Samuel Engblom, chefe de política da Confederação Sueca para Empregados Profissionais, explica que o governo, sindicatos e empregadores na Suécia apoiam o direito de se afastar como “uma forma de promover a mobilidade no mercado de trabalho”.

“A maioria dos funcionários hesita em deixar um emprego que consideram seguro por algo tão inseguro quanto começar um negócio”, diz ele.

“Talvez seja uma visão bastante sueca – quero dizer, você poderia promover o empreendedorismo tornando-o mais lucrativo, e fazemos isso até certo ponto, mas você também pode promover o empreendedorismo tornando-o menos inseguro.”

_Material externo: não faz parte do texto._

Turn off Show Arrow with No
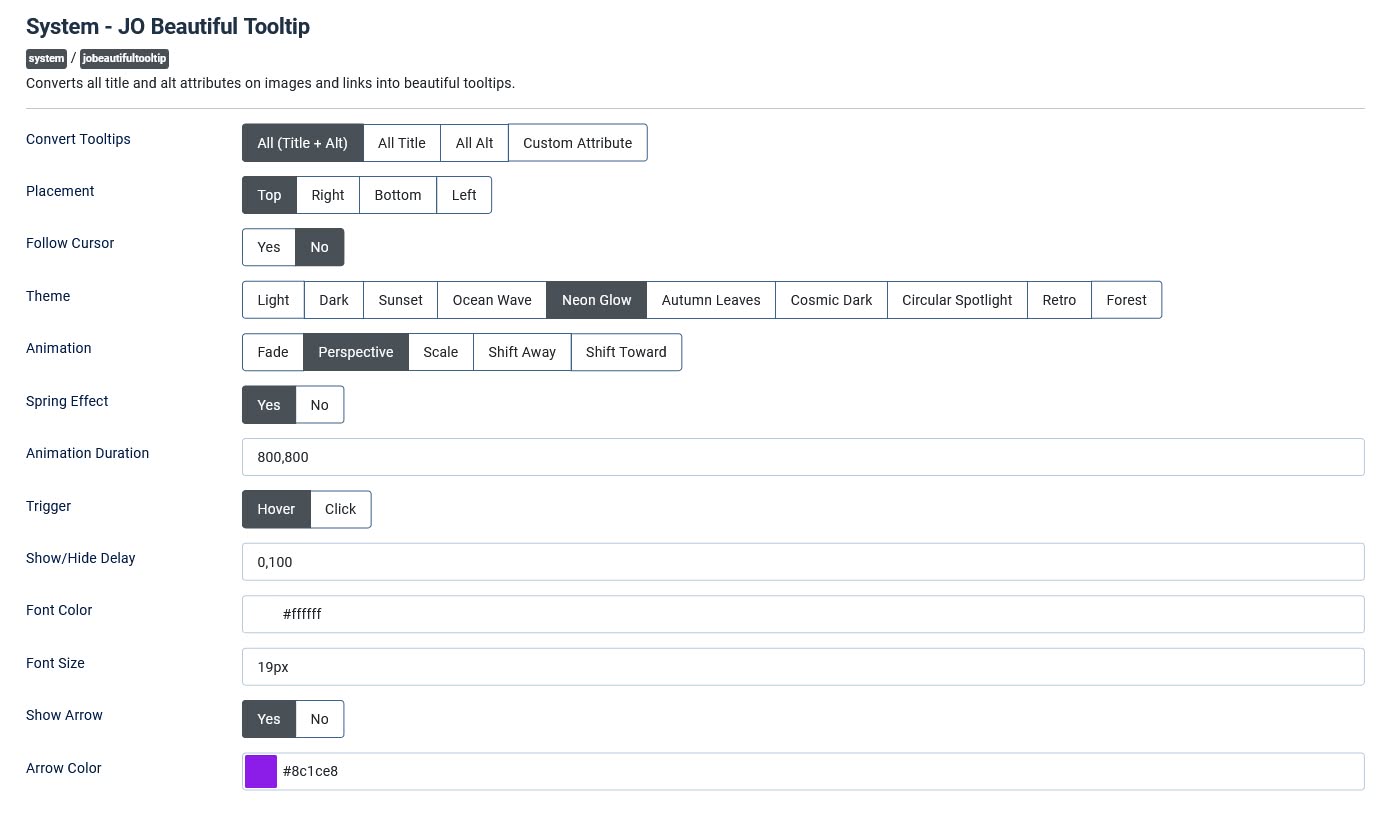 [x=319, y=719]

Ting Xu, professor da Universidade da Virgínia, nos Estados Unidos, cujo trabalho se concentra em finanças empresariais, argumenta que a ampliação do direito à licença não remunerada pode desempenhar um papel crucial no fomento do empreendedorismo, mesmo em países com mercados de trabalho muito mais flexíveis.

Ele cita um estudo de 2016 sobre como ajudar os futuros empreendedores de tecnologia a romper as barreiras geradas pelo medo do fracasso. A pesquisa descobriu que, embora o risco financeiro fosse a principal preocupação, o risco para a carreira estava em segundo lugar.

“O medo de perder uma carreira profissional estável se a sua empresa fracassa é algo que faz muitas pessoas não empreenderem”, argumenta. “Muitos países subsidiam financiamentos para empreendedores. No entanto, a redução do risco para a carreira pode ser igualmente importante e é frequentemente ignorada por quem toma decisões políticas.”

Embora sua pesquisa se concentre na licença parental, e não na licença não remunerada, ela fornece dados empíricos para respaldar essa ideia.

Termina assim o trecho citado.